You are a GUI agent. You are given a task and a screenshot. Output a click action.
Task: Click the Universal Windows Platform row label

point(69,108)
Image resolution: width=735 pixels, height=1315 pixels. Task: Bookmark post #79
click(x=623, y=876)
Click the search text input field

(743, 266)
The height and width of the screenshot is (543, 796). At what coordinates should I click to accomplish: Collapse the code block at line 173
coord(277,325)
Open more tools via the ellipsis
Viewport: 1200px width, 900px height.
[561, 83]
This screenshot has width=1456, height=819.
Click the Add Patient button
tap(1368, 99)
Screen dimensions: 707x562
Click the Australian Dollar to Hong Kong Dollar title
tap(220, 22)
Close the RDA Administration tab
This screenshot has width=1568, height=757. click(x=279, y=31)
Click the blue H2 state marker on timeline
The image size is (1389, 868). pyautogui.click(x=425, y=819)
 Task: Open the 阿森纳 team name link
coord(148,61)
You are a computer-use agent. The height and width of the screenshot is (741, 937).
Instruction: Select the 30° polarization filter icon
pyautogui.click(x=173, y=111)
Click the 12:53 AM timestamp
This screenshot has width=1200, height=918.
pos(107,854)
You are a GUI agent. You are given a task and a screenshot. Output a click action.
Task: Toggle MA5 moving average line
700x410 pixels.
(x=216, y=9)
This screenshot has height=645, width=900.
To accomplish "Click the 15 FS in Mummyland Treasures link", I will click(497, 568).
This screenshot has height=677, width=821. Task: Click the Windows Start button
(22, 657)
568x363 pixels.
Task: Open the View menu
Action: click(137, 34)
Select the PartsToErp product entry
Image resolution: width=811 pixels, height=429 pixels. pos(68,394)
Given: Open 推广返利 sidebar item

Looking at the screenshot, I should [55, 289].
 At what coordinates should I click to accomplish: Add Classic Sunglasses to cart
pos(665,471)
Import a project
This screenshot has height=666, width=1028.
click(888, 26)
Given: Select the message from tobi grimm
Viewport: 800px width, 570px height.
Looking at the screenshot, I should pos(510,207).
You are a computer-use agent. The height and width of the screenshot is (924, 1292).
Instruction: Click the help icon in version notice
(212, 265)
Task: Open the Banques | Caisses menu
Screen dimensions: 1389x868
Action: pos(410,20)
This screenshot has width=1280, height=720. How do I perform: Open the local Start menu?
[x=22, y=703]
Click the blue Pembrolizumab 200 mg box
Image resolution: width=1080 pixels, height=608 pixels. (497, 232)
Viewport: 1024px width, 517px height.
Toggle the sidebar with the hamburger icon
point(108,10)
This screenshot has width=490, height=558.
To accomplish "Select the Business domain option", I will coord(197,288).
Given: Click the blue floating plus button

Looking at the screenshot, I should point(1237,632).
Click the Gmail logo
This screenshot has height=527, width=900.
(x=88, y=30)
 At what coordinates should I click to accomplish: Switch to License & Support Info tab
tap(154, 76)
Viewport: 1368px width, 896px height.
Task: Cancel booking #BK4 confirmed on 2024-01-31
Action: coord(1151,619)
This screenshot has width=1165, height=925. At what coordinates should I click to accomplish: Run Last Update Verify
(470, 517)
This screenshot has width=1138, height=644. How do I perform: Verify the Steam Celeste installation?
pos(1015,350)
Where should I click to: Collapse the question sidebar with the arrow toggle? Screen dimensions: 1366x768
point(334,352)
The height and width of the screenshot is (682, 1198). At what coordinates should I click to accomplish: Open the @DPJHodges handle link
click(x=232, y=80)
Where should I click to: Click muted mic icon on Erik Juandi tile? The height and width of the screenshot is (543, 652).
----
-- ACTIVITY --
The answer should be nothing more than the lines from the one with "The height and width of the screenshot is (682, 1198)." through the end of the entries, restated word for word.

-- SOLUTION FOR THIS TASK --
The height and width of the screenshot is (682, 1198). At what coordinates should I click to accomplish: Open the @DPJHodges handle link
click(x=232, y=80)
Where should I click to: Click muted mic icon on Erik Juandi tile? The height and width of the screenshot is (543, 652).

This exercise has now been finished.